Als wir verschwanden — Kontemplation mitten im Sturm

Superflex · Kwassa Kwassa, 2015 © ProLitteris

Superflex · Kwassa Kwassa, 2015 © ProLitteris

Julian Rosefeldt · In the Land of Drought, 2015/2017 © ProLitteris, Zürich

Julian Rosefeldt · In the Land of Drought, 2015/2017 © ProLitteris, Zürich

Besprechung

Die Medienmitteilung des Bündner Kunstmuseums Chur schlägt harsche Töne an: «Zukünftige Generationen werden uns nicht verzeihen.» Vier – in monatlicher Folge – hierzulande erstmals gezeigte Videos von Julian Rosefeldt, ­Superflex, Yuri Ancarani und Julius von Bismarck sollen ihre Perspektive aufzeigen.

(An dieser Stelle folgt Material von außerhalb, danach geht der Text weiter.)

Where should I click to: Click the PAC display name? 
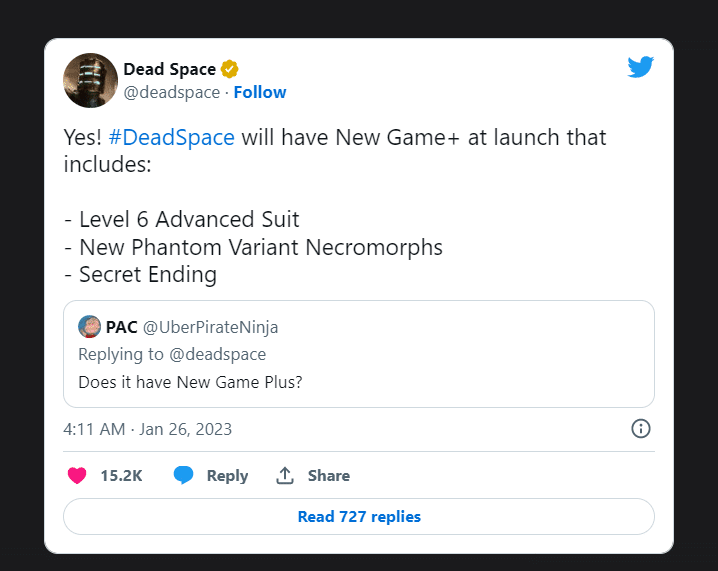pyautogui.click(x=122, y=327)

Als wir verschwanden — Kontemplation mitten im Sturm

Chur — Fern erscheint diese Zukunft nicht, wenn im Video von Julian Rosefeldt (*1965, München), ‹In the Land of Drought›, 2015/2017, Gestalten in weissen Schutzanzügen und Mundschutzmasken Wüstenlandschaften, Ruinen oder ein Industriegebiet erkunden. Unter den klischeehaften Ruinen wie aus früheren Zivilisationen blitzen merkwürdigerweise Eisenstangen hervor. Tatsächlich gehört das Gelände, auf dem sie stehen, zu den Atlas Filmstudios in Marokko, wie das Kleingedruckte verrät. Diese Unsicherheit über das Gesehene relativiert den «göttlichen» Überblick, den die Vogelperspektive des gänzlich mit Drohnen gefilmten Videos verspricht. Die Sicht von oben auf die Erde sticht auch in anderen Videos auf dem Programm fast schon penetrant ins Auge. Natürlich, es handelt sich um modernste Technologie, und diese ermöglicht eine distanzierte Sicht auf die Auswirkungen menschlichen Handelns in der Welt, wofür die Ausstellung ein ethisches Verantwortungsgefühl anstossen möchte. Dabei ist der Grat zu einer unkritischen Ästhetisierung «der Natur» schmal. Dieses Konstrukt zu vermeiden und es stattdessen zu hinterfragen, wird veranlasst durch Skurrilitäten wie die erwähnte Ruinenkulisse, Strategien der Repetition in den  – ­allesamt lange dauernden – Videos, oder durch extreme Verlangsamungen wie im Fall von Julius von Bismarcks (*1983, Breisach am Rhein) Aufnahmen des Hurricans ‹Irma to come in Ernest› von 2017, die im November zu sehen sein werden.
Wie variabel Landschaften interpretiert werden können, zeigt sich auch in ‹­Kwassa Kwassa›, 2015, von Superflex: Die den Film einleitenden Meereswogen erhalten im Wissen über das Ertrinken von Flüchtenden im Mittelmeer beunruhigende Konnotationen. Die Szenerie enthüllt sich als Indischer Ozean. Doch mit dem dort gelegenen äussersten französischen Departement Mayotte wäre Europa allemal das Ziel des Bootes, dessen Konstruktion wir beobachten. Parallel dazu führt eine Erzählung des europäischen Entstehungsmythos, demzufolge Zeus Europa – eine libanesische Frau – entführt habe, die Absurdität kontinental oder national begründeter Identitäten und Machtansprüche vor. Die Frage nach der Sinnhaftigkeit und den (brutalen) Auswirkungen von menschlichem Tun und menschgemachten Ordnungen drängt sich in Yuri Ancaranis (*1972, Ravenna) ‹The Roots of Violence – San Giorgio›, 2019/2020, ebenfalls auf: Noch bis Anfang November bietet er Einblick in die unscheinbaren Orte zur Aktenvernichtung von Finanzinstitutionen.